Accipe puerum et matrem eius, et fuge in Aegyptum –
“Toma o Menino e sua Mãe, e foge para o Egito” (Mt 2, 13)
Sumário. A profecia de São Simeão acerca da
Paixão de Jesus e das dores de Maria começou desde logo a realizar-se na fugida
que teve de fazer para o Egito, a fim de subtrair o Filho à perseguição de Herodes.
Pobre Mãe! Quanto não devia ela sofrer tanto na viagem como durante a sua
permanência naquele país entre os infiéis! Vendo a Sagrada Família na sua
fugida, lembremo-nos que nós também somos peregrinos sobre a terra. Para
sentirmos menos os sofrimentos do exílio, à imitação de São José tenhamos
conosco no coração a Jesus e Maria.
I. Como cerva, que ferida pela flecha, aonde vai leva
a sua dor, trazendo sempre consigo a flecha que a feriu; assim a divina Mãe,
depois da profecia funesta de São Simeão, levava sempre consigo a sua dor com a
memória contínua da paixão do Filho. Tanto mais, que aquela profecia começou
desde logo a realizar-se na fugida que o Menino Jesus teve de fazer para o
Egito, a fim de se subtrair à perseguição de Herodes: Surge et accipe puerum
et matrem eius et fuge in Aegyptum — “Levanta-te, toma o Menino e sua Mãe, e
foge para o Egito.”
Que pena, exclama São João Crisóstomo, devia causar ao
Coração de Maria, o ouvir a intimação daquele duro exílio com seu Filho! “Ó
Deus”, disse então Maria suspirando, como contempla o Bem-aventurado Alberto
Magno, “deve, pois fugir dos homens aquele que veio a salvar os homens?”
Cada um pode considerar quanto padeceu a Santíssima Virgem
naquela viagem.
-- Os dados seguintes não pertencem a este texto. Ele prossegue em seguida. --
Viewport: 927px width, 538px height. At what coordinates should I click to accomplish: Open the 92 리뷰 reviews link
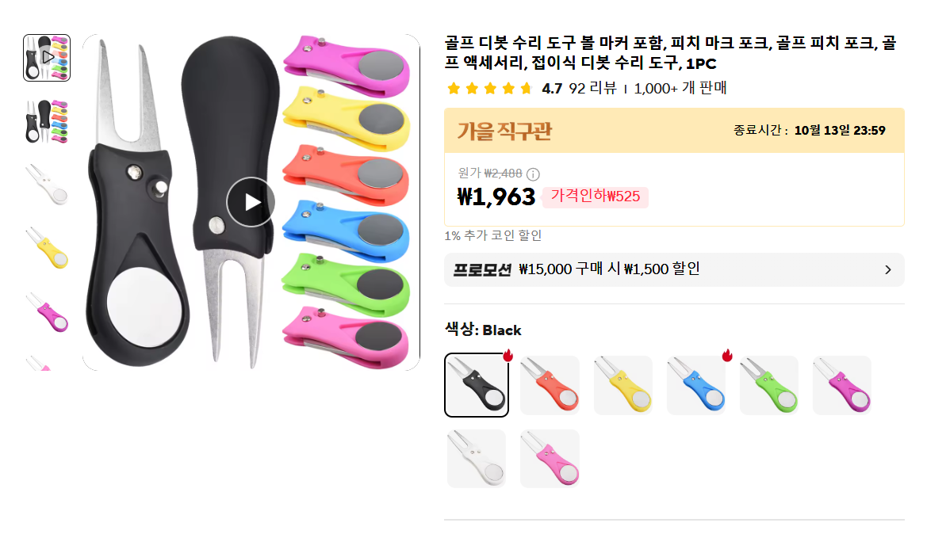(592, 89)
A estrada, conforme à descrição de São Boaventura, era áspera,
desconhecida, cheia de bosques, pouco frequentada, e sobretudo muito longa, de
modo que a viagem foi ao menos de trinta dias. O tempo era de inverno; por isso
tiveram de viajar com neves, chuvas e ventos, por caminhos arruinados cheios de
lama, sem terem quem os guiasse ou servisse. Maria tinha então quinze anos, e
era uma donzela delicada, não acostumada a semelhantes viagens. Que dó fazia
ver aquela Virgenzinha com o Menino nos braços e acompanhada somente de São
José!
Pergunta São Boaventura: Quomodo faciebant de victu? Ubi
nocte quiescebant? — “De que alimentavam-se? Onde passavam as noites?” E de
que outra coisa podiam alimentar-se, senão de um pedaço de pão duro, trazido
por São José, ou mendigado? Onde deviam dormir, especialmente no extenso
deserto pelo qual deviam passar, senão sobre a terra, ao relento, com perigo de
ladrões ou de feras em que abunda o Egito? Oh! Quem tivera encontrado aqueles
três grandes personagens, por quem as haveria então reputado senão por três
pobres mendigos e vagabundos?
II. Opina Santo Anselmo que os santos peregrinos no
Egito habitaram a cidade de Heliópolis. Considere-se aqui a grande pobreza em
que deviam viver nos sete anos que ali permaneceram, como afirma Santo Antônio
com Santo Tomás e outros. Eram estrangeiros, desconhecidos, sem rendimentos,
sem dinheiro, sem parentes. Como diz São Basílio, chegaram com dificuldade a
sustentar-se com os seus pobres trabalhos. Escreve Landolfo de Saxônia (e isto
seja dito para consolação dos pobres), que Maria se achava em tão grande
pobreza, que algumas vezes não tinha nem sequer um pouco de pão, que o Filho
lhe pedia, obrigado pela fome.
Ver assim Jesus, Maria e José andarem fugitivos,
peregrinando por este mundo, ensina-nos que também devemos viver nesta terra
como peregrinos, sem que nos apeguemos aos bens que o mundo oferece, pois que
em breve os havemos de deixar e de ir para a eternidade: Non habemus hic
manentem civitatem, sed futuram inquirimus (1) — “Não temos aqui cidade
permanente, mas procuramos a futura”. Demais, ensina-nos que abracemos as
cruzes, já que neste mundo não se pode viver sem cruz. — A Bem-aventurada
Verônica de Binasco, Agostiniana, foi levada em espírito a acompanhar Maria com
o Menino Jesus na viagem ao Egito, finda a qual lhe disse a divina Mãe: “Filha,
acabas de ver com quantas fadigas chegamos a este país; sabe, pois, que ninguém
recebe graças sem padecer.”
Quem deseja sentir menos os trabalhos desta vida, deve, à
imitação de São José, tomar consigo Jesus e Maria: Accipe puerum et matrem
eius — “Toma o Menino e sua Mãe”. A quem pelo amor traz no coração este
Filho e esta Mãe, se lhe tornam leves, quiçá doces e estimáveis, todas as
penas. Amemo-los, pois, e consolemos a Maria acolhendo o seu Filho dentro dos
nossos corações, que ainda hoje é continuamente perseguido pelos homens com os
seus pecados.
Referências: (1) Hb 13, 14
(LIGÓRIO, Afonso Maria de. Meditações: Para todos os Dias
e Festas do Ano: Tomo I: Desde o Primeiro Domingo do Advento até a Semana Santa
Inclusive. Friburgo: Herder & Cia, 1921, p. 313-316)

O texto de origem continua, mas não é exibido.